NRG matters — UK to extend energy price cap; Rotterdam port triples hydrogen deliveries forecast

NRG matters — UK to extend energy price cap; Rotterdam port triples hydrogen deliveries forecast
  • German luxury vehicles company BMW AG has announced that it will be switching to lower cost batteries for its new electric vehicle platform

RIYADH: The UK is planning on extending the price cap for energy bills to help households deal with rising energy costs. Meanwhile, Spanish wind farms and sun-powered plants have accounted for a record percentage of the electricity generation during last month. 

Europe’s Rotterdam port has raised the amount of hydrogen it will be able to deliver by 2030, and BMW has plans to switch to low-cost batteries amid increasing raw materials prices.

Looking at the bigger picture: 

·The UK has announced that it will extend its price cap for energy bills beyond 2023, in an attempt to cushion 22 million homes from rallying prices, Bloomberg reported. 

This move, which is part of the government’s Energy Security Bill, aims to pave the way for carbon neutrality in the country, while keeping energy affordable for consumers. 

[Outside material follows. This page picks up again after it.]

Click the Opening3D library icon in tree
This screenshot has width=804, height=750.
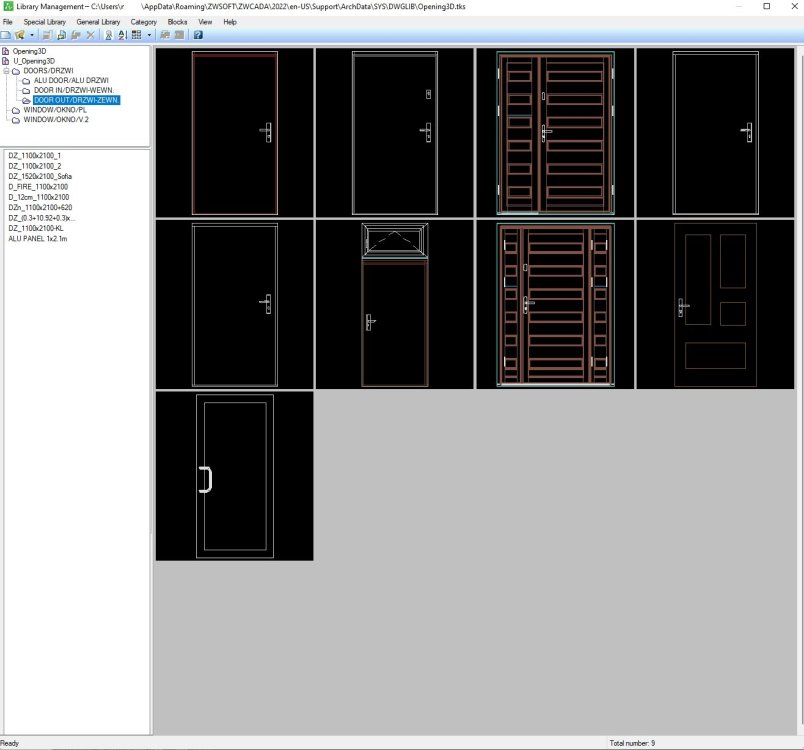click(x=6, y=51)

·Spanish wind farms and solar power plants accounted for a record 40 percent of the European country’s electricity grid during the month of April, amid high wind, as well as an increase in installed capacity.

While wind farms supplied as much as 26.2 percent of the country’s electricity, solar-powered plants supplied up to 14.1 percent, Reuters reported citing environmental non-profit think tank Ember Climate.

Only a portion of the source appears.